### Exercise objective
Rewrite the records with "video player" swapped for "media player" and every other word unchanged. Omit the pictures from your answer.

### Dataset records

——

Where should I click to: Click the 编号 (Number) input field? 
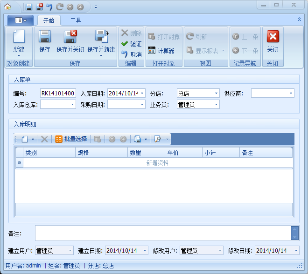tap(57, 94)
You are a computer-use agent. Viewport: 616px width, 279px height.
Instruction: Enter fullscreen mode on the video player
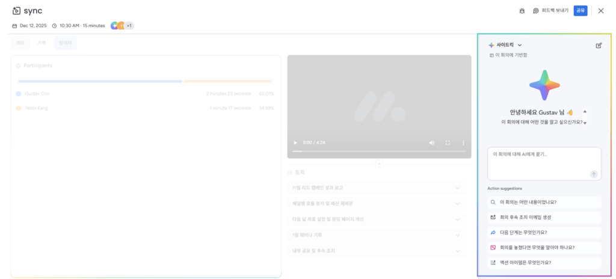447,143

——

### Result
Where should I click to: Click the 编号 (Number) input field? 
tap(57, 94)
You are a computer-use agent. Viewport: 616px width, 279px height.
Instruction: Enter fullscreen mode on the media player
447,143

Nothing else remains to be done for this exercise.